[SUPPLIED RECORDS]
*** Begin section ***

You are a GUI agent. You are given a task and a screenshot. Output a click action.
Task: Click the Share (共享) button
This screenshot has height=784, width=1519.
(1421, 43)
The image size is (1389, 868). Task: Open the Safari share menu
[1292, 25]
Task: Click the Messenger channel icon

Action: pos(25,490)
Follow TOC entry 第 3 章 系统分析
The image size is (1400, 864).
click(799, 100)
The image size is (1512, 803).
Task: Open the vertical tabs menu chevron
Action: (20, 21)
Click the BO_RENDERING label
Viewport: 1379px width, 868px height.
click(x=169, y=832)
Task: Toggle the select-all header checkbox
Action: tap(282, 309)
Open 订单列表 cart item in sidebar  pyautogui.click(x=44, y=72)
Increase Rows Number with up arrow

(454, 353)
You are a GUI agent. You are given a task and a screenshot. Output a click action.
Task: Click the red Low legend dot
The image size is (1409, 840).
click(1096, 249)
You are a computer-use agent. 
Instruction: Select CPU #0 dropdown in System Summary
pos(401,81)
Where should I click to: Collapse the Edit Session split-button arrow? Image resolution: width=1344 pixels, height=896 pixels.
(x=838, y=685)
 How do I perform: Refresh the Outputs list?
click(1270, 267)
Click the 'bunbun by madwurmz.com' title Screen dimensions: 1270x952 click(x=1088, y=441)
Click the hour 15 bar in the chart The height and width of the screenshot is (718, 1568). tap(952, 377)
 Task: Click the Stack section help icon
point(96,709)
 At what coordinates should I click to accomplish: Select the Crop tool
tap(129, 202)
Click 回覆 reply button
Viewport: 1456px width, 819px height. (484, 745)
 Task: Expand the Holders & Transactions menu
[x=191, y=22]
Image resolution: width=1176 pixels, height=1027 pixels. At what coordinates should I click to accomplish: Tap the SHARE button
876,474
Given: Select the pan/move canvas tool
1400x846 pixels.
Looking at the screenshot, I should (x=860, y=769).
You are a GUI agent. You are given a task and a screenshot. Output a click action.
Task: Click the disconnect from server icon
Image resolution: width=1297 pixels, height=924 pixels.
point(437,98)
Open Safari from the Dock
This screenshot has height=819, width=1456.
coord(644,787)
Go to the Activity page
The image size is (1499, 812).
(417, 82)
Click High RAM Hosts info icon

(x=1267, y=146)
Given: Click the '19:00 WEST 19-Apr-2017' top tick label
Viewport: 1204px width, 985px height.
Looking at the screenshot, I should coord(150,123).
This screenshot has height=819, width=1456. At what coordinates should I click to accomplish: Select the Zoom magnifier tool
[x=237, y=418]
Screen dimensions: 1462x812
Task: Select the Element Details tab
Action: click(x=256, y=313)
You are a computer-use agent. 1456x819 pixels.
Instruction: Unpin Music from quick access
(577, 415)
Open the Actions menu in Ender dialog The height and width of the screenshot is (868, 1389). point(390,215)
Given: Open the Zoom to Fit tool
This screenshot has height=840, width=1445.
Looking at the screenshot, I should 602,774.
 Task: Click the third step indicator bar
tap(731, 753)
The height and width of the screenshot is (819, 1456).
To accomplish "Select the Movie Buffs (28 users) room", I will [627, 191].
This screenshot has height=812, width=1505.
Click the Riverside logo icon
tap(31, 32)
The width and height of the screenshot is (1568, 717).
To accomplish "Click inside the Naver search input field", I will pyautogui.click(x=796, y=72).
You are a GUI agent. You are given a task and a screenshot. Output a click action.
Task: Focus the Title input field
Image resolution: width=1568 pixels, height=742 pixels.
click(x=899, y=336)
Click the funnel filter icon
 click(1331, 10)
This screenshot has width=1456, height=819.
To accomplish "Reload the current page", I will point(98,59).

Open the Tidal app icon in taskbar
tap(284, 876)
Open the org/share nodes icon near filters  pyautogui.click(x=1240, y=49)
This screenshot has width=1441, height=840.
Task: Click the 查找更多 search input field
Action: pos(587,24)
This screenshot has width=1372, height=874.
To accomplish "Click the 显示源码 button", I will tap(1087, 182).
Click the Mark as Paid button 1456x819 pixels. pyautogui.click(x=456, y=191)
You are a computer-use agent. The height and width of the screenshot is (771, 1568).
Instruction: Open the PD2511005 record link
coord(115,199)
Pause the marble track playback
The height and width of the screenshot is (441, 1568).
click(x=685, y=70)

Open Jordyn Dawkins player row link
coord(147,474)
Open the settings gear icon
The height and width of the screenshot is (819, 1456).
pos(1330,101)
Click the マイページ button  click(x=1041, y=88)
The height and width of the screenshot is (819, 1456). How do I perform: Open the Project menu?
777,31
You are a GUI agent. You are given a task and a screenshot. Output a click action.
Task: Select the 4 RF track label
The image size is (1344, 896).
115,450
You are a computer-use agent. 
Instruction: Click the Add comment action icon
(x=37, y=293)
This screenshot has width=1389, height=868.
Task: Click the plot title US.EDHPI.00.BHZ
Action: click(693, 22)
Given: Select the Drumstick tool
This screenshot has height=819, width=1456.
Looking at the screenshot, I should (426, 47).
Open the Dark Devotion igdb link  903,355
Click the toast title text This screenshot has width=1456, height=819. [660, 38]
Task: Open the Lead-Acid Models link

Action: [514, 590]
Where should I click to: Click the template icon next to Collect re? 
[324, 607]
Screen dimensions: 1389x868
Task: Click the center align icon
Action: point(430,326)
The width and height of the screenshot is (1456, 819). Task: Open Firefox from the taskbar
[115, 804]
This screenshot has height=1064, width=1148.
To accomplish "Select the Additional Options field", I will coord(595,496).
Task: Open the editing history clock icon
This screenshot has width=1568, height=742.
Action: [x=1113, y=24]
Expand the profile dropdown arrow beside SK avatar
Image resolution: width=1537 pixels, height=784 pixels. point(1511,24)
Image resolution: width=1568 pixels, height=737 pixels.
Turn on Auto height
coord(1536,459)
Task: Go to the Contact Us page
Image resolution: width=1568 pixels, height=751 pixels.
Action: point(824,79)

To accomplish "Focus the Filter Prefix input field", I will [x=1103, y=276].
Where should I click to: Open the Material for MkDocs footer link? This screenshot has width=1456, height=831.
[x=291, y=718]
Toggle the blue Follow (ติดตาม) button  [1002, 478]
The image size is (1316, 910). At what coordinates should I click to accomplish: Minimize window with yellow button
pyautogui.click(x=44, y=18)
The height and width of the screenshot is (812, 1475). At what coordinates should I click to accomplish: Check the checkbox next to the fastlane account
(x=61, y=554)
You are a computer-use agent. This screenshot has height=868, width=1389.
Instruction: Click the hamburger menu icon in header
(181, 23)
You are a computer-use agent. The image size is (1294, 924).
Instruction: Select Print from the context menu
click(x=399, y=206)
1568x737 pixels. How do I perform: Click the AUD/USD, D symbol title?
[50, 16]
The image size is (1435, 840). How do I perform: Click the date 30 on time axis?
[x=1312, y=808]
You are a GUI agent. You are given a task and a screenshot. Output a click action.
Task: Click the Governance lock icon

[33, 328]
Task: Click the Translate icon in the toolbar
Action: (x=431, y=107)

*** End section ***

[PROBLEM TO SOLVE]
Locate and copy each line in the data above that includes the word "page".

[ANSWER SECTION]
Go to the Activity page
To accomplish "Reload the current page", I will point(98,59).
Task: Go to the Contact Us page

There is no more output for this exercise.